Он смущённо прочищает горло. — Кажется, пора ужинать?
Лоу не обладает макиавеллиевскими манипулятивными навыками отца, но он тем не менее хитро направляет разговор в нужное русло, не раскрывая слишком многого. Жена губернатора молчит большую часть времени. Молчу и я: смотрю на своё ризотто с грибами, которые, по словам Серены, отличаются от грибка, который у неё был на ноге, хотя я не могу вспомнить, чем именно. Лениво размышляя о том, почему люди и оборотни постоянно пихают мне еду, я слушаю, как губернатор заверяет нас, что он и мой отец — «большие друзья», которые вот уже десять лет встречаются на территории людей примерно раз в месяц, чтобы обсудить дела. При этом, отец навещал меня всего раз в год, когда я была Залогом. Хотелось бы удивиться, но лучше уж сэкономлю силы. Губернатор никогда не бывал на территории оборотней, но наслышан о её красотах и очень хотел бы получить приглашение (которого Лоу, разумеется, не делает). Он также собирается перейти на должность лоббиста, как только Мэдди Гарсия окончательно вступит в свои полномочия.
Затем Лоу переводит разговор на свою мать.
— Она раньше была одной из заместителей Роско, — говорит он, меняя наши тарелки местами после того, как закончил свой ужин, и начиная трапезу заново. — Кстати, тесно сотрудничала с Бюро по связям между Людьми и Оборотнями.
— А, да. Я встречал её раз или два.
— Правда?
Губернатор потянулся за куском хлеба. — Прелестная женщина. Дженна, верно?

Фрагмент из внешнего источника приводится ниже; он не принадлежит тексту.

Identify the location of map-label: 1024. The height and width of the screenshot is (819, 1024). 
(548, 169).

— Мария, — я улавливаю недовольство в голосе Лоу, но сомневаюсь, что кто-то ещё его заметит. — У меня сложилось впечатление, что большую часть дел она вела с кем-то, кто отвечает за пограничные вопросы? Томас…?
— Томас Джалакас?
— Кажется, так, — Лоу молча жуёт моё ризотто. — Интересно, помнит ли он её.
Я напрягаюсь. До тех пор, пока Дэвенпорт не произносит: — К сожалению, он недавно умер.

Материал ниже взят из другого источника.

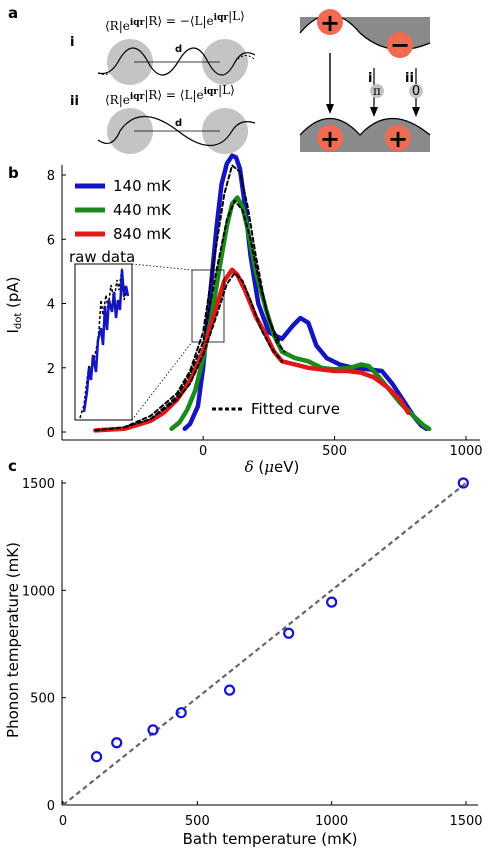  What do you see at coordinates (51, 240) in the screenshot?
I see `b-ytick-label: 6` at bounding box center [51, 240].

— Умер? — Лоу не выглядит удивлённым. Парадоксально, но это делает его реакцию более правдоподобной. — Сколько ему было?
— Молодой, ещё совсем молодой, — губернатор делает глоток вина. Рядом с ним его жена играет со своей салфеткой. — Это был ужасный несчастный случай.
— Несчастный случай? Надеюсь, мои люди не были в этом замешаны.